Silence again. What am I doing here? I asked myself. This is a man who wouldn’t even let an old friend in, someone who cared enough about him to make the trip from New York. I walked over to the car and got in. From there I could see the whole front of the house, but all the windows were curtained and I couldn’t see inside. If he had some special viewing place, I couldn’t detect it. I put the key in the ignition and started the motor. The car was facing the wrong way and I would have to swing around in a U to get back on the narrow path to the road. DiMartino didn’t have that problem. I could see where his tire tracks were; he backed up and turned toward the road easily.

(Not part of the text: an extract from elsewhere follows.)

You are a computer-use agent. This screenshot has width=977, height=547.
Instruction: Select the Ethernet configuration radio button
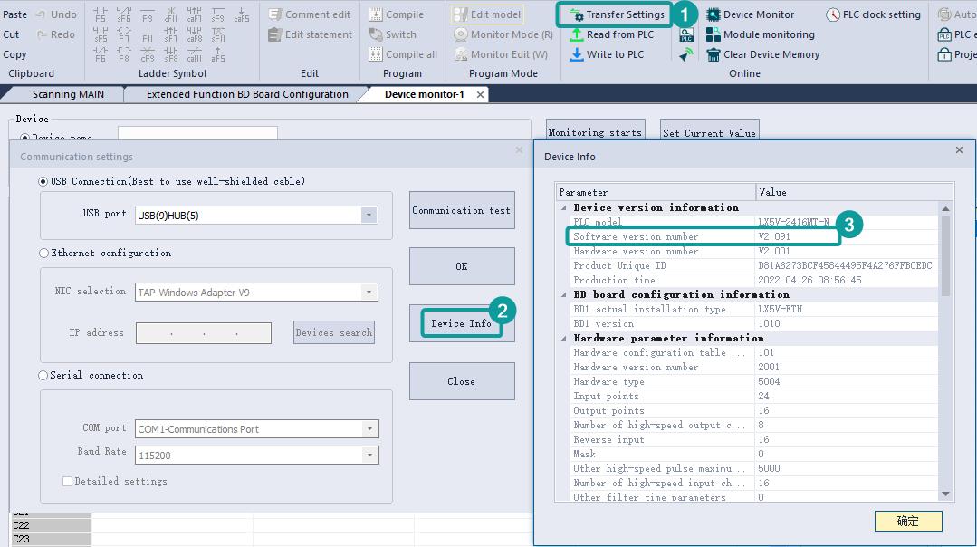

I started forward, making a wide swing to my left, away from the house, pushing through snow that was fairly high. But it was too much for the car, which ground to a stop as I felt the beginnings of panic. I didn’t want to have to leave my car here as I begged for help from the orchard a mile down the road, where the farmer, if he had any sense at all, would have left for a warmer climate weeks ago.
I backed up and tried again with no luck. I turned the motor off and got out. Thanks to Jack, I kept a small snow shovel in the trunk and a container of sand. The sand wasn’t necessary at this point, but the shovel might do the trick. I started working at it, but it was tough going and I stood back to survey the terrain and catch my breath. That’s when it occurred to me I was doing everything backward. I got in the car and backed up as nearly as I could in my own tracks till I reached the ruts DiMartino had made as he backed out of the carport. Slowly I moved the car till it nearly touched the back of his. Then I went forward in his path into the carport.
I paused to let the system rest. It had been both physically and spiritually taxing. As I recovered, I heard something and I turned around. DiMartino was standing outside his door, waving to me. I inched the car forward to make sure I could continue and got out.
“Come here,” he called. “What you doin’ that for?”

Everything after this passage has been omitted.